Rusty

Today has not been best of days. In fact, this weekend has kind of sucked, starting with the appearance of a hellish cold. Holy Moly, my ear canals feel like they are trying to turn themselves inside-out.

But that is nothing compared to having to put my dog down today. I hope my head can unclog because crying when you're already stuffed up, is miserable. We had to call the game on Rusty. This past weekend his paws relapsed again - all four this time, and he could barely walk. There were only two options (1) more hard-core antibiotics, or (2) euthanasia. His condition has not improved in 6 months. The only time his paws were not swollen and bleeding was when he was on antibiotics. But that is not something you can do long-term. His body couldn't fight the infection. Even after 30 days of strong antibiotics, it still would not go away. It was a matter of time.

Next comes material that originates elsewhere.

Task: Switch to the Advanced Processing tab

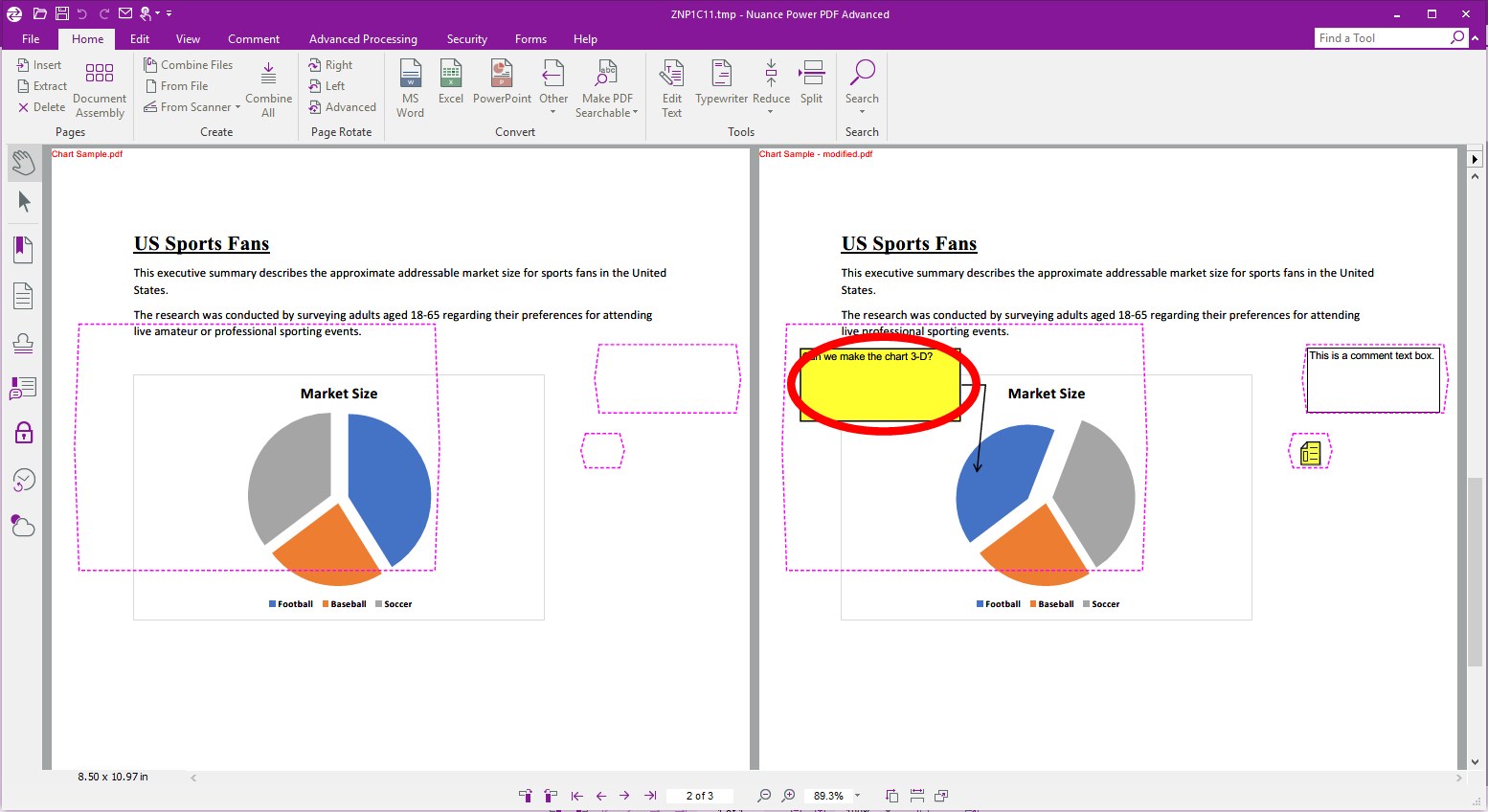Action: 363,38
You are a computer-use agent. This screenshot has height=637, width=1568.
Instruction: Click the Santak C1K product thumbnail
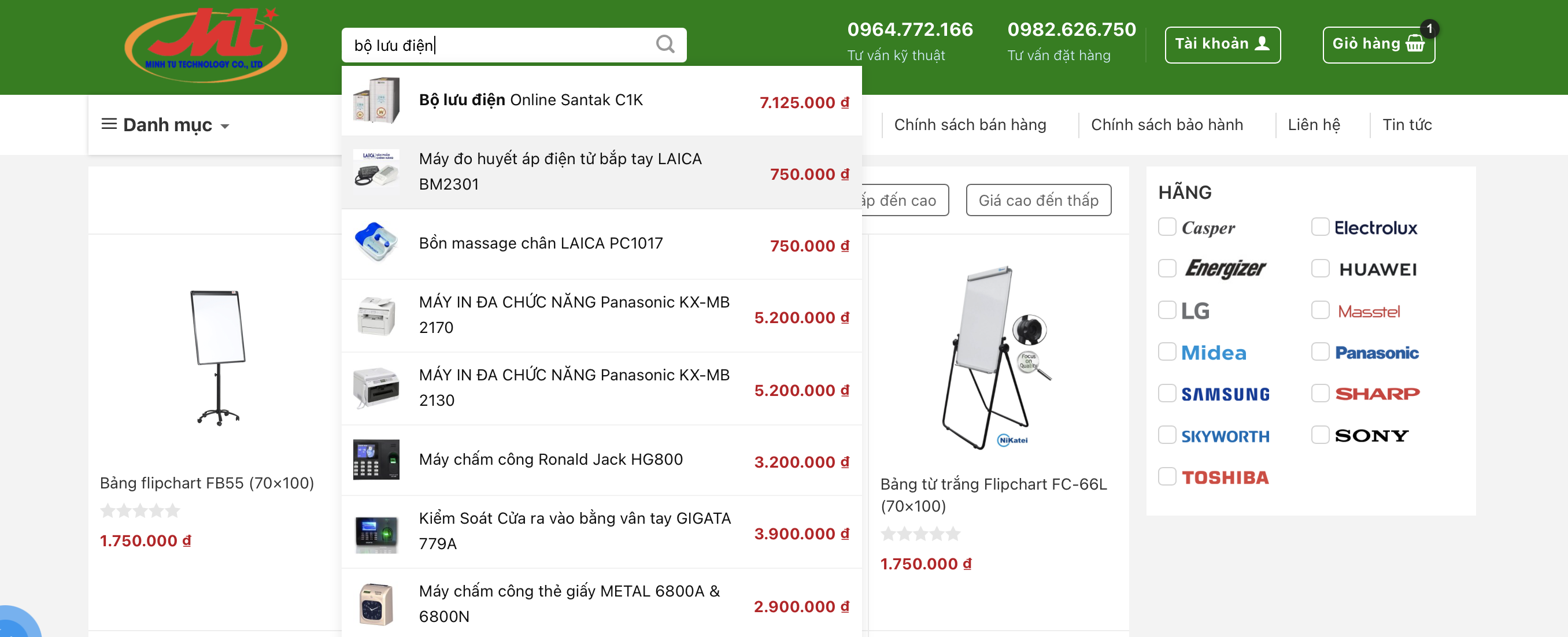tap(376, 101)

I am still struggling with the idea that maybe we should have done the antibiotics but then how much longer would he have before his kidneys and liver failed from filtering the drugs? Seeing as he was 13-14 years old, it was just a matter of time. And not a lot of it. I was home sick today, because I am, but so was Rusty, so I had to bring him to the vet regardless of what we did. But we decided it was time. And I am bummed. We had him about a year and a half so I cannot imagine what kind of crazy I will be when Nikki goes, or any close human family member for that matter. The process was fast - it was over in less than 20 minutes, most of the time was spent watching him fall asleep before the last shot which would complete the process.

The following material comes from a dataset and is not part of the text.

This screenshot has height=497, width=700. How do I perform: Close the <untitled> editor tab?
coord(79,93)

The worst part was leaving the office. He was already gone but for some reason I hated leaving him there. Not that I could've taken his body home with me, but that's exactly what I felt like doing. How could I just leave him there? But, of course, I had to. And that was the hardest part, I think. Watching him die wasn't as real as leaving the vet's office without him.

So, I'm going to hope that my head stops trying to explode and that I won't feel sad for too long.

Comments

  1. I was recently "let go" from Terminix simply because I didn't sell enough. My customers loved me, never rec'd any complaints, always completed my route 95% or greater, and collected well each month. But because I didn't sell 2-3000$ worth of overpriced and oftentimes totally unnecessary products and/or services every month they had to let me go. While I did in fact sell (usually at least 500 -1000$/month but sometimes well over the 2000$/month "goal"), my numbers apparently weren't good enough. Trust me, you are far better off with a locally owned pest company that doesn't offer all the other products/services and force their service techs to sell. Or better yet, go to doityourselfpestcontrol.com and you can get the exact same products that I used as a tech.
    Do the math: On average, the yearly cost for pest control with Terminix is $300.00 (75$ every 3 months). Go to doit yourselfpestcontrol.com and spend 50-100$ and you will have enough product to last you 2 - 3 years.
    terminix pest control for 3 years =$900.00
    doityourselfpestcontrol.com for 3 years = $50-100.00
    And if you do go with Terminix, pray that your service tech (pmp) actually gives enough of a rat's fanny to provide a good service, because believe me, plenty of them do not. Just a little information and common sense is all anyone needs to take care of their pest problem. There are plenty of avenues one can use to gain necessary info to treat their home correctly, without having to pay dearly.
    Obviously I'm not happy with the way I was let go, but the above points reflect the way I've felt for quite some time. I was with the company over two years, and I developed a lot of good relationships with many of my customers. I can honestly say that I treated my customers the way I would expect to be treated, and tried to treat their homes like each was my own. In the two + years I was there, I did see a lot of questionable ethics. And nearly all of these situations revolved around money. Sell, Sell, Sell!! was the mantra.
    Do yourself a favor, think twice about dealing with the big companies. Like every other large corporation, it's all about the almighty dollar.